• [Exercise]
What should be copied is the stretch of entries below from the line with "Screen dimensions: 652x468" up to and including the line with "The width and height of the screenshot is (1097, 792).", exactly and without images.

---------- Entries provided ----------

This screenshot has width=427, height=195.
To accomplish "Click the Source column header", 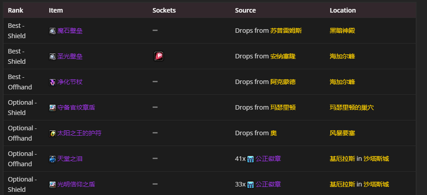I will pos(245,10).
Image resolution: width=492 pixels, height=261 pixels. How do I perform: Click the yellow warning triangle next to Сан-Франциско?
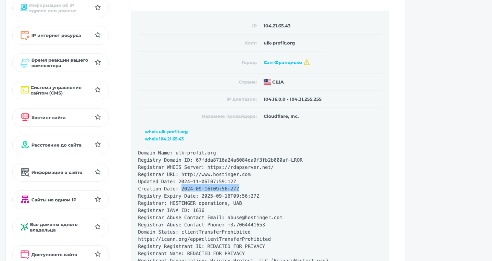coord(307,62)
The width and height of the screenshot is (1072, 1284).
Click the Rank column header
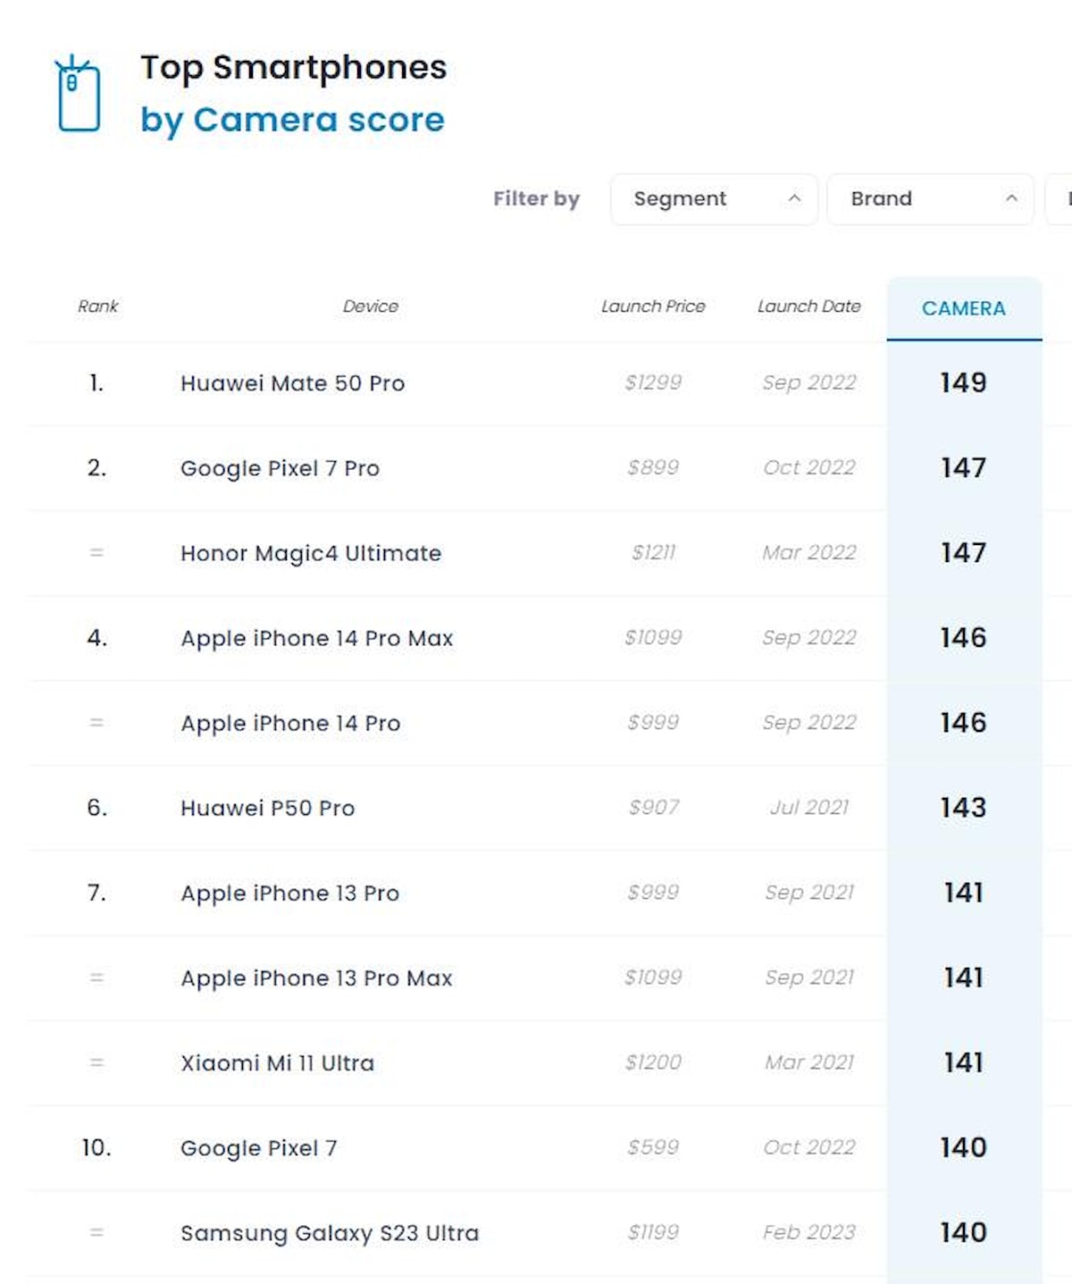97,306
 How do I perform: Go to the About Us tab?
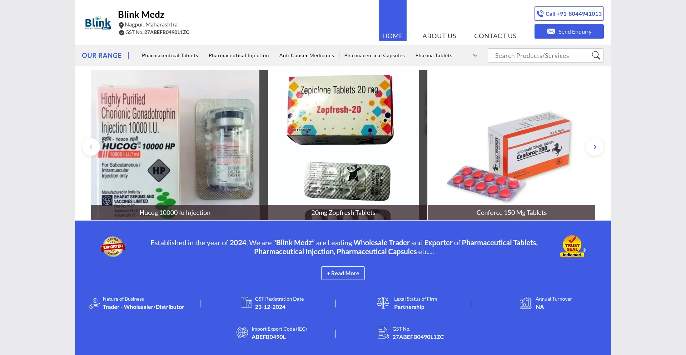click(439, 36)
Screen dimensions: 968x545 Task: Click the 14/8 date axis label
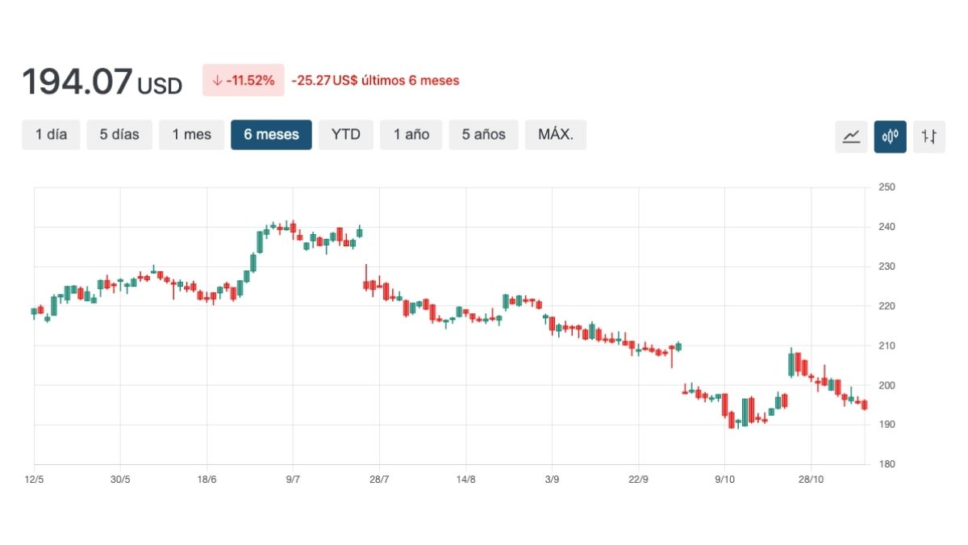coord(465,480)
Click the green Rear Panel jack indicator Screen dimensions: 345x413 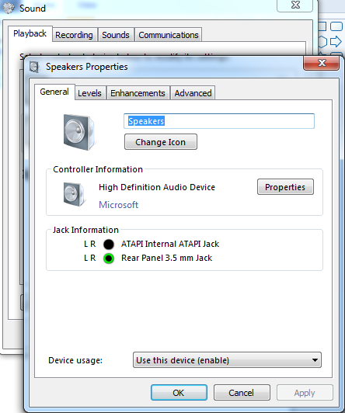coord(109,259)
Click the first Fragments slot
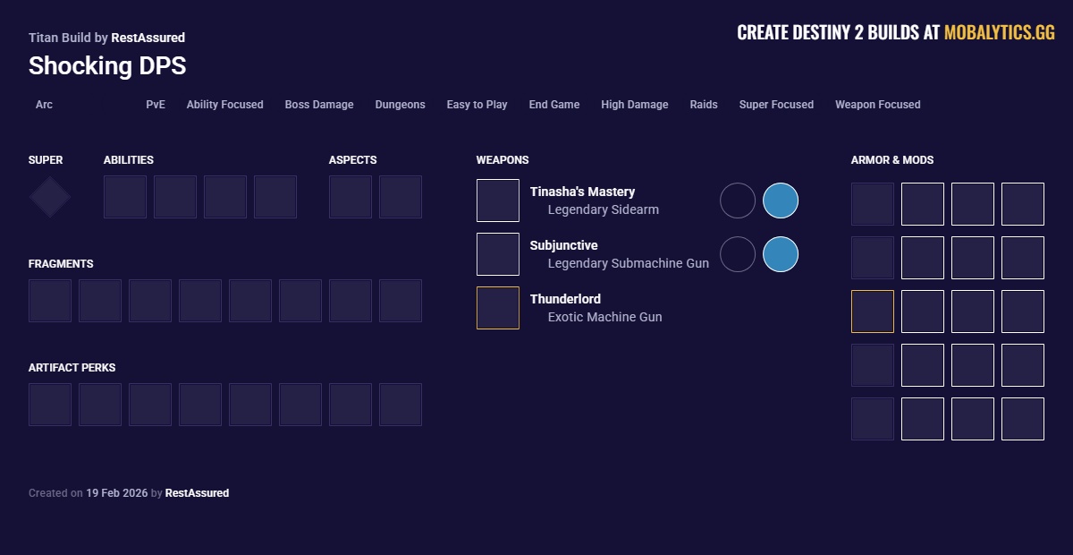1073x555 pixels. pyautogui.click(x=50, y=300)
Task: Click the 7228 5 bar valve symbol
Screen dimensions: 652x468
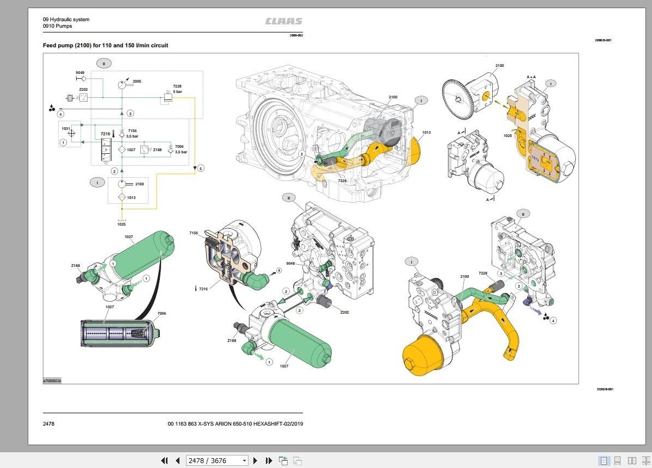Action: point(168,98)
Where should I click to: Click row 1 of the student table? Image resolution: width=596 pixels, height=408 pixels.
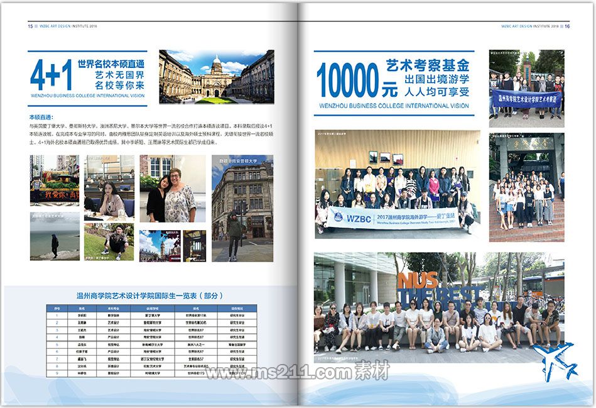149,316
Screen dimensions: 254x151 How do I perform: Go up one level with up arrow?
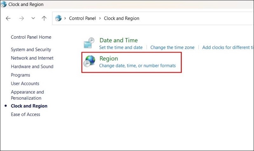44,18
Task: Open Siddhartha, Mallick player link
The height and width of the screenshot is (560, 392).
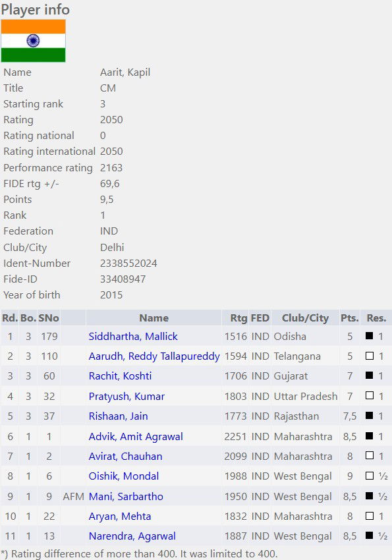Action: coord(133,337)
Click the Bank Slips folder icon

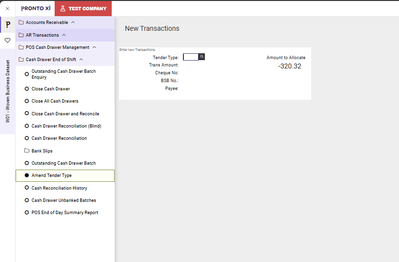pos(27,151)
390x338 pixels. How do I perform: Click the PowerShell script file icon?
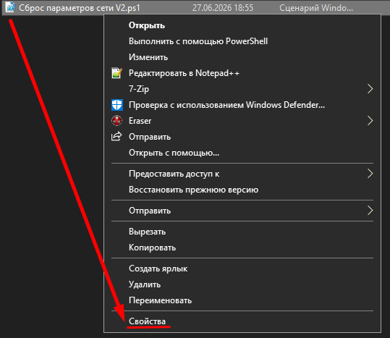click(10, 7)
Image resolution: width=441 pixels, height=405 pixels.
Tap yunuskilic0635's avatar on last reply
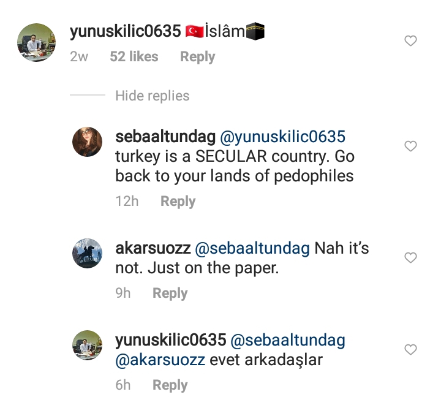tap(88, 345)
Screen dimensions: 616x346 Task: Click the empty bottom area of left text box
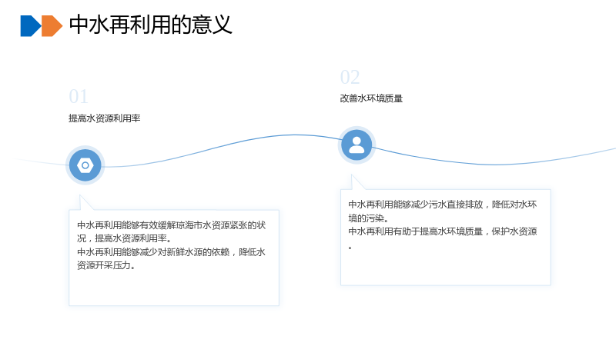tap(174, 288)
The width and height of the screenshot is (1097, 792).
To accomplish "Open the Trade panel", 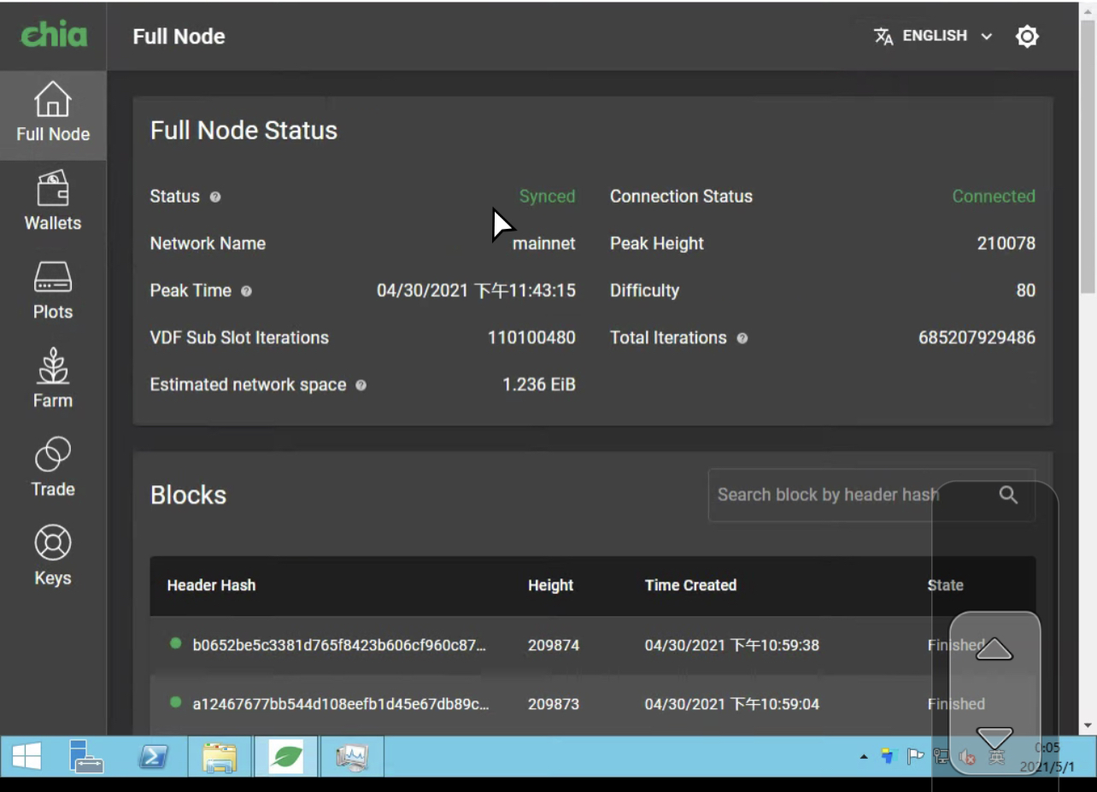I will 53,466.
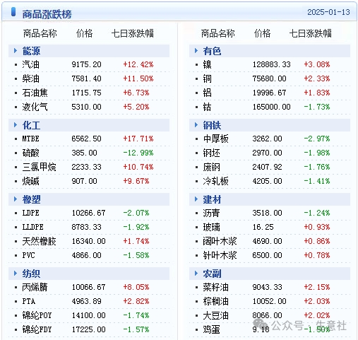Open the 菜籽油 commodity entry
Screen dimensions: 358x340
coord(215,287)
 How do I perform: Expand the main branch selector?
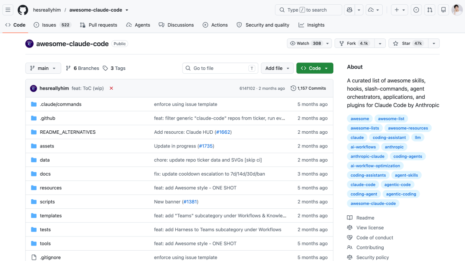[x=43, y=68]
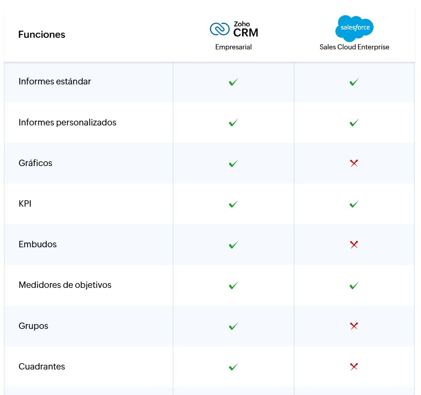Click the Sales Cloud Enterprise label
This screenshot has width=421, height=395.
click(354, 47)
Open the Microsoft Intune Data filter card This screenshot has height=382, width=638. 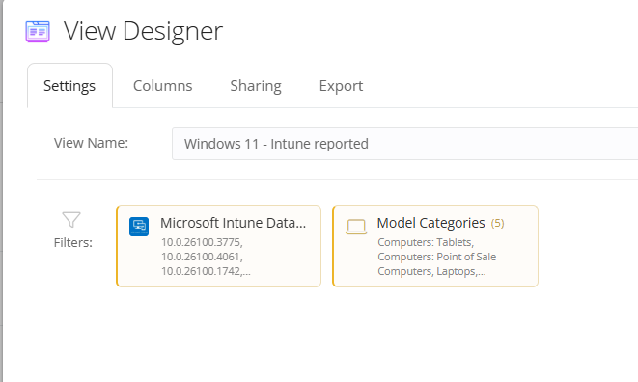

----------

• [Solution]
Screen dimensions: 652x468
Action: point(168,98)
Where should I click to: Click row 1 of the student table? Image resolution: width=596 pixels, height=408 pixels.
149,316
Screen dimensions: 254x151 How do I perform: Go up one level with up arrow?
44,18
Task: Open Siddhartha, Mallick player link
The height and width of the screenshot is (560, 392).
Action: coord(133,337)
Click the Bank Slips folder icon

pos(27,151)
390x338 pixels. How do I perform: Click the PowerShell script file icon?
click(10, 7)
Image resolution: width=441 pixels, height=405 pixels.
Tap yunuskilic0635's avatar on last reply
tap(88, 345)
Screen dimensions: 616x346 Task: Click the empty bottom area of left text box
tap(174, 288)
The width and height of the screenshot is (1097, 792).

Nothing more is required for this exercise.